Among the records, find the lines that hold the string "Given" and return them.

========================

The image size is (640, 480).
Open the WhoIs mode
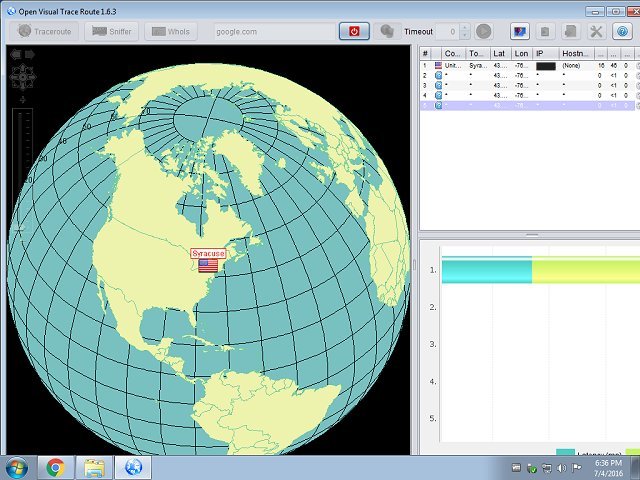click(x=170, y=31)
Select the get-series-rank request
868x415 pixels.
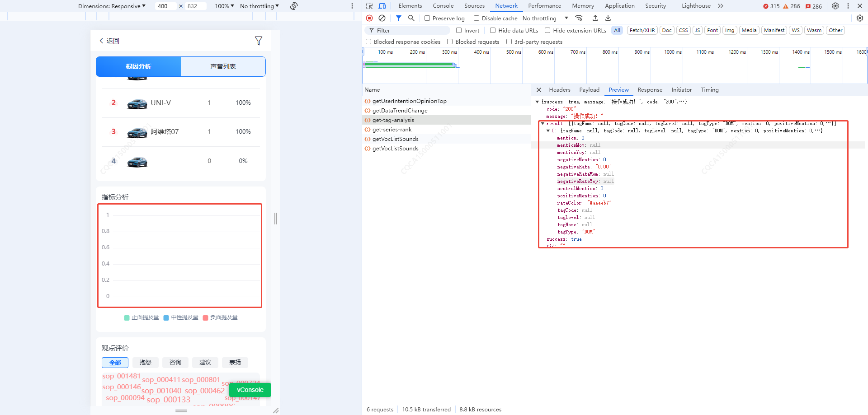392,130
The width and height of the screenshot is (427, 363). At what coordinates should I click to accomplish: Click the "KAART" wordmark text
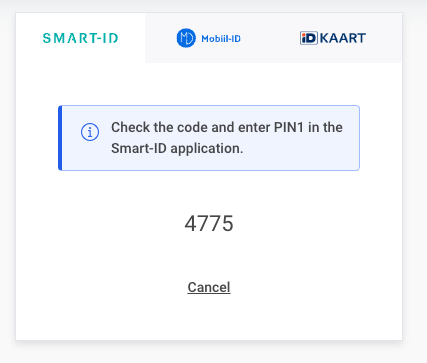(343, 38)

========================

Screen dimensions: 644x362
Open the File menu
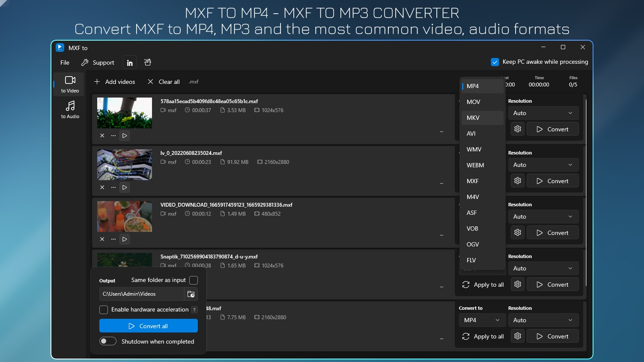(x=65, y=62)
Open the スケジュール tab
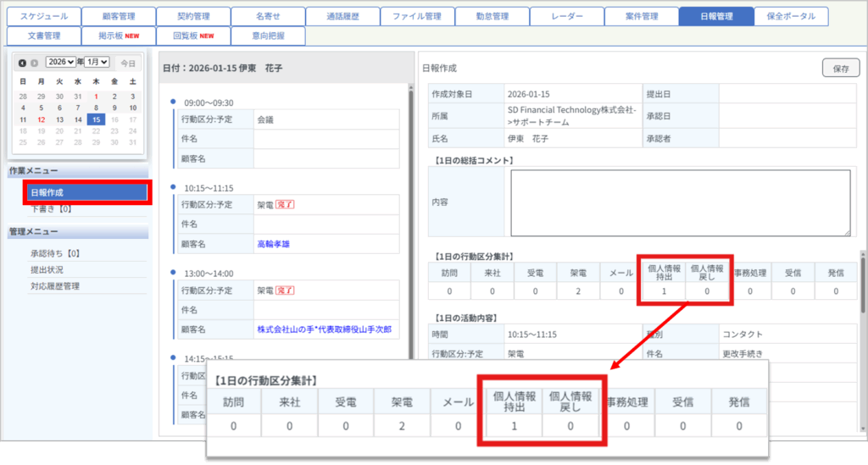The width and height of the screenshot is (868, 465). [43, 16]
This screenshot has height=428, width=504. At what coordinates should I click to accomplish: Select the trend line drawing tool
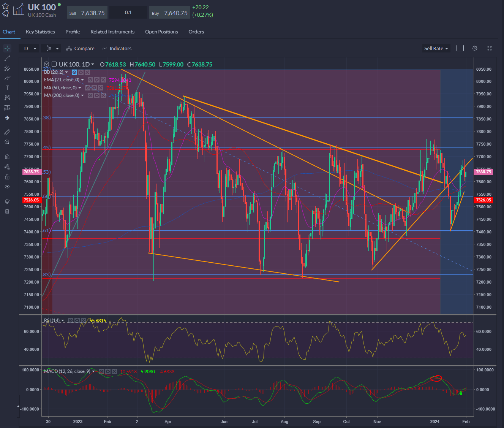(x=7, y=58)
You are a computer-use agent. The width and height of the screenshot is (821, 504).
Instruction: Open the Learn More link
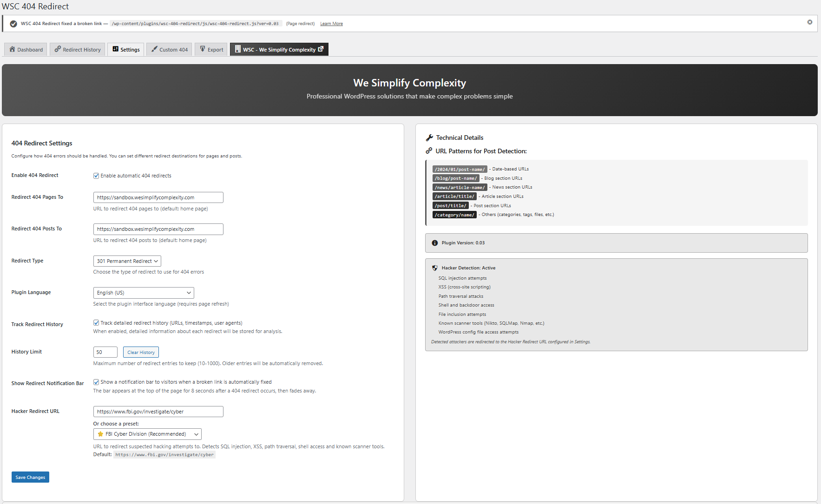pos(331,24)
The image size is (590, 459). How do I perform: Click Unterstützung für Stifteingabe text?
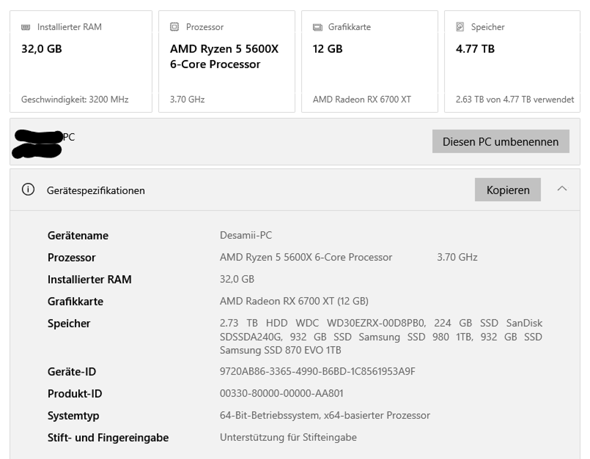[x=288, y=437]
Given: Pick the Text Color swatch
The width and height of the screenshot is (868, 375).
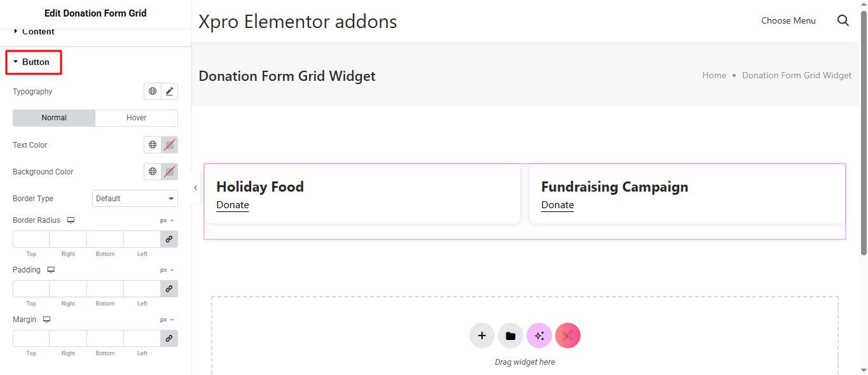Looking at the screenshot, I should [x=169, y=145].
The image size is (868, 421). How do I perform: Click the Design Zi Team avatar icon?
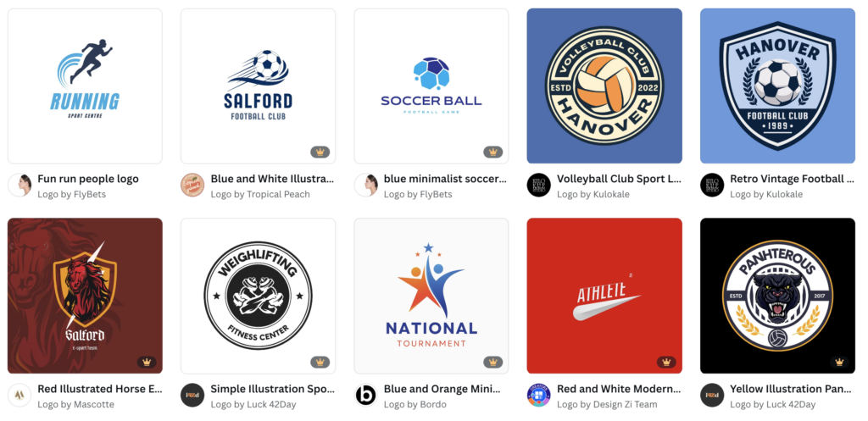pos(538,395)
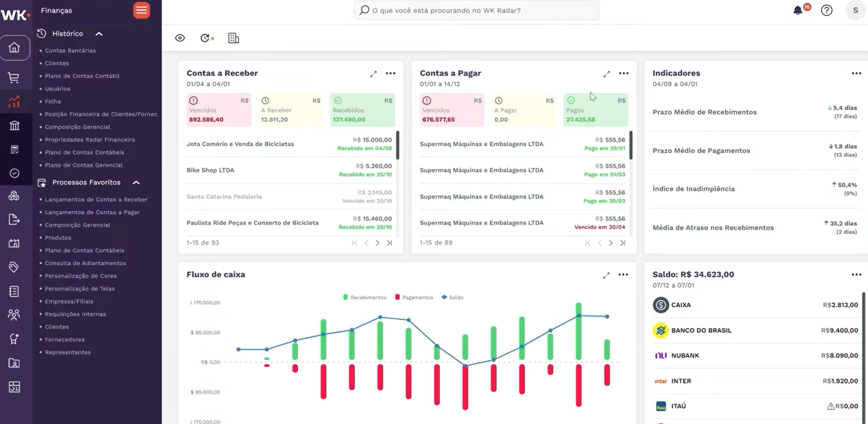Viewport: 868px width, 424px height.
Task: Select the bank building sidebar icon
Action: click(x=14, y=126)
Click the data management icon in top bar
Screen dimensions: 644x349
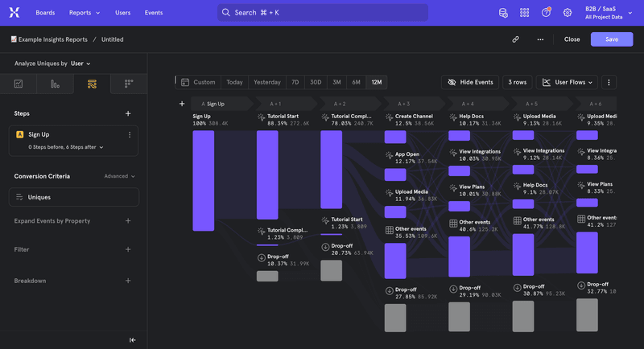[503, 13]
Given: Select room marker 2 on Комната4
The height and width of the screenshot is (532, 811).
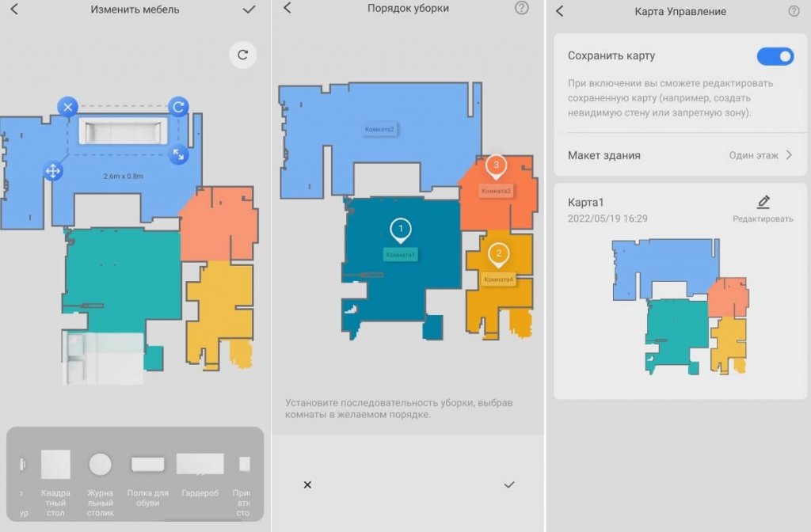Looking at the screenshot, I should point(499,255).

========================

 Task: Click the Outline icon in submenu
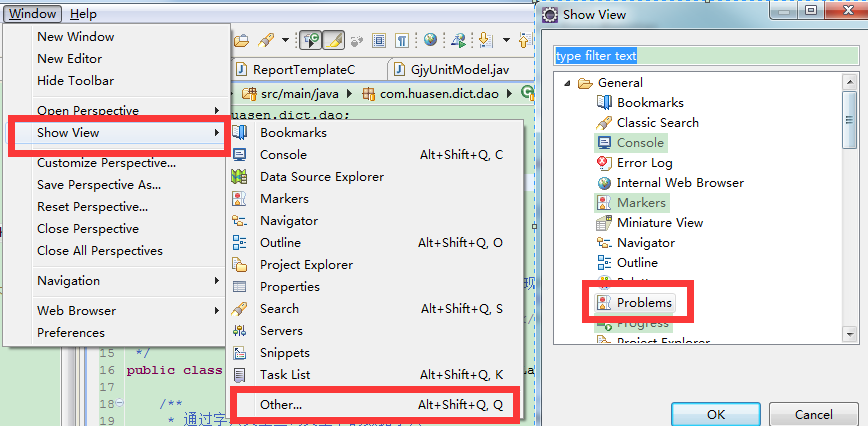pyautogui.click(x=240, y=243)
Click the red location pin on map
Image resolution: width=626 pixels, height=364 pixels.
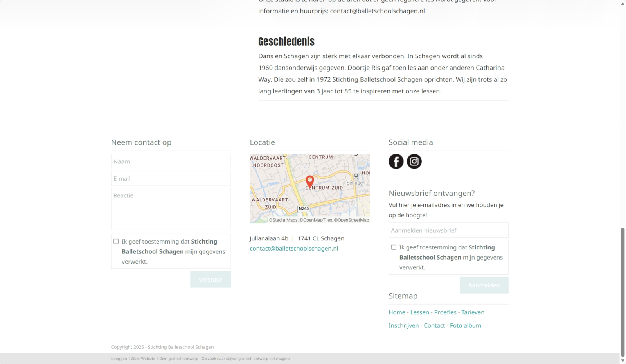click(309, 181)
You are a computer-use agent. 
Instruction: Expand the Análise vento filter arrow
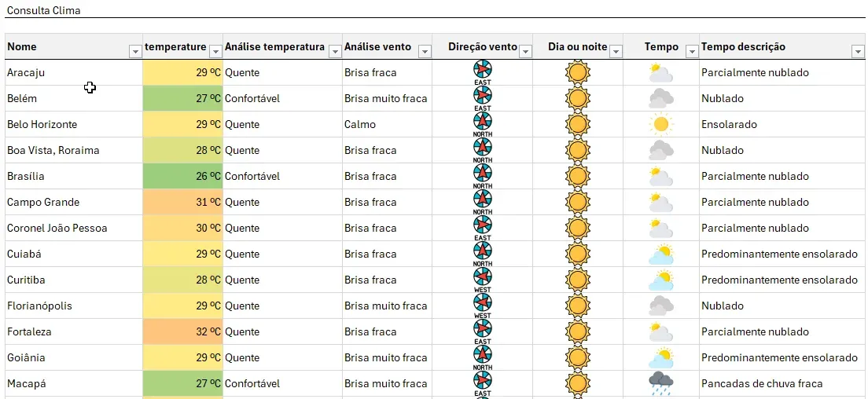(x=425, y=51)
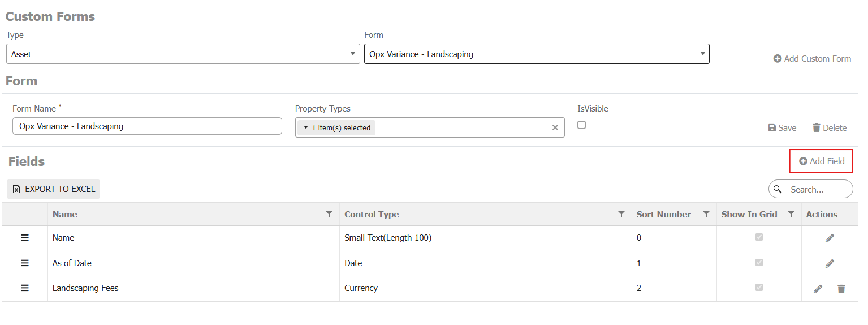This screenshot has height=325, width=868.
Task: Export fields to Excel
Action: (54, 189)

========================

> Your response:
Given: Pick the Text Color swatch
Given: Select room marker 2 on Комната4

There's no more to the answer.